Friday, May 9, 2014

Survivorship Revisited






Survivorship Revisited



Dr Sacchini had just reviewed my latest mammogram results at Sloan-Kettering. My remaining breast was healthy, and the opposite side showed no sign of metastasis. It had been 3 1/2 years since we first met and he became my breast cancer surgeon. His soft demeanor and hands had been so comforting to me, and his words today were uttered in the same gracious tone.

"You will not be seeing me again, Lynne, since you are now graduated to the survivor class of patients. You need not come back for one year, and you will be seen by nurse-practitioners who will monitor you. Of course, if anything bad happens, I will once again be there for you."

I had a mixture of feelings. Survivor? Not being under his careful oversight again?  I can wait for an entire year to be rechecked? Good news, certainly, but news of graduating into the survivor class did not make me feel more comforted.

I knew that most breast cancer metastases occur between Year 3 and Year 5 after diagnosis. What he was telling me was that statistically I was out of danger for cancer to occur in the other breast. But I still had to be followed by my oncologist, Dr. Graham, on a more frequent schedule until we could breathe a marginal sigh of relief in November, 2015.

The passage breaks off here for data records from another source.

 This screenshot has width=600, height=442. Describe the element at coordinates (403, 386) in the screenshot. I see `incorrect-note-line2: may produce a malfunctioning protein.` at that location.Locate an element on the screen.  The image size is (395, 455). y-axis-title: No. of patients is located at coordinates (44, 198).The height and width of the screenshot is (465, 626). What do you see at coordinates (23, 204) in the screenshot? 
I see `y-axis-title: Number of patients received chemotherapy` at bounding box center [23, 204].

In  INTEGRAL HEALING, coming out in October 2014, I report how I have struggled with that term 'cancer survivor". Ever since I heard the quip that no one is a cancer survivor until they die of something else, I've taken offense at the term. Overly optimistic, I thought. Not really helpful for a 68 year old woman where the odds are against me about recurrence. Don't get me relaxed and happy unless you can swear I won't confront cancer anywhere else, ever.

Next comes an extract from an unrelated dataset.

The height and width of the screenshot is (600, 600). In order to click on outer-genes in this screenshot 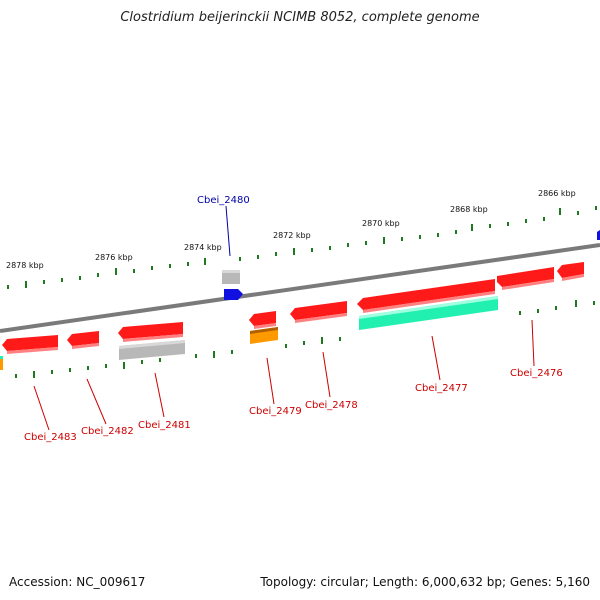, I will do `click(411, 265)`. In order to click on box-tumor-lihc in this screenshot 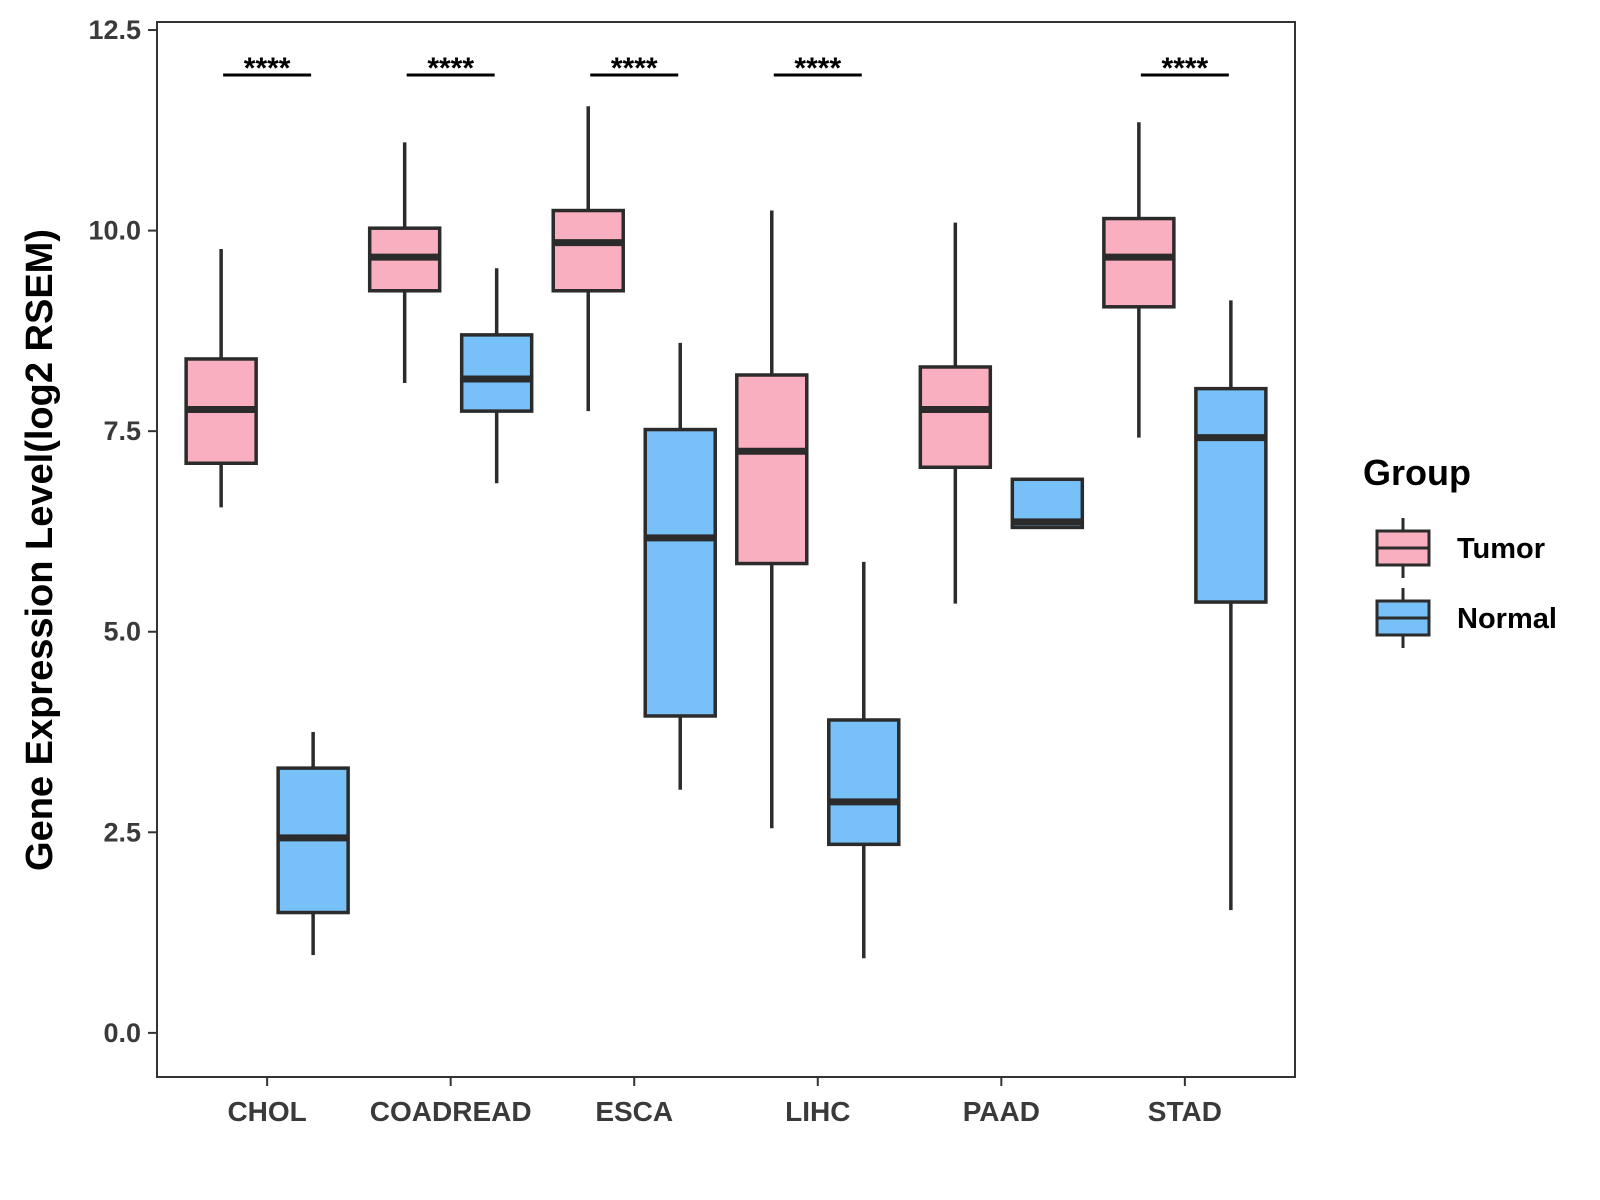, I will do `click(772, 520)`.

Yet the American Cancer Society offered me a different perspective. The word means "to live beyond", "to outlive."  So do I take the oncologist's time limitation and only see myself surviving after three or five or ten years?  Or do I live every day past my surgery as having lived beyond, having outlived. What a breath of optimism that has given me! I charge into today and tomorrow now. I "lean into" them. I banish the "what ifs" since I am already a survivor. Now, leave me alone to live the rest of my life.
                                                                       


As the term is defined on-line, a survivor is:
    a person who survives, especially a person remaining alive after an event in which others have died.
"the sole survivor of the massacre"
  • the remainder of a group of people or things.
    "a survivor from last year's team"
  • a person who copes well with difficulties in their life.
    "she is a born survivor"

"A person who copes well with difficulties in their life." It is this vision that the ACS offers to me. I don't need to wait three or five or twenty years to determine if I am a survivor of my cancer struggles. I need only cope well with the difficulties I had during them.

That brought me to thinking about Zak Stein's issue with books in general.  In his excellent commentary in INTEGRAL REVIEW, March 2014, Vol. 10, No. 1, he takes issue with books as a fundamentally flawed educational technology:

"Books are too authoritative, for one. There is no arguing with a book, let alone having it explain something some other way.... They are not good teachers because they simply tell you how it is. Even the best book cannot clarify itself...."

Here I sit, having finished writing and revising my book last winter, and I am already arguing with it/myself as I see my construction of my own story change.  My interpretation of  my life/spiritual/medical journeys is also frozen into "time quanta". My term denotes that my writing a sentence freezes my thoughts and worldview at that particular moment. It is true at that instant. But just as a river flows, and one cannot step again into the same stream, so another tick of an instant can change my perspective.



I no longer have the negative connotation of survivorship as dying of something else. I have argued with myself, researched, read, meditated upon this term, since it is so prominently associated with cancer and illness in general.

"A person who copes well with difficulties in their life."  

That is what I wish for all those challenged by health issues, and what I wish for myself.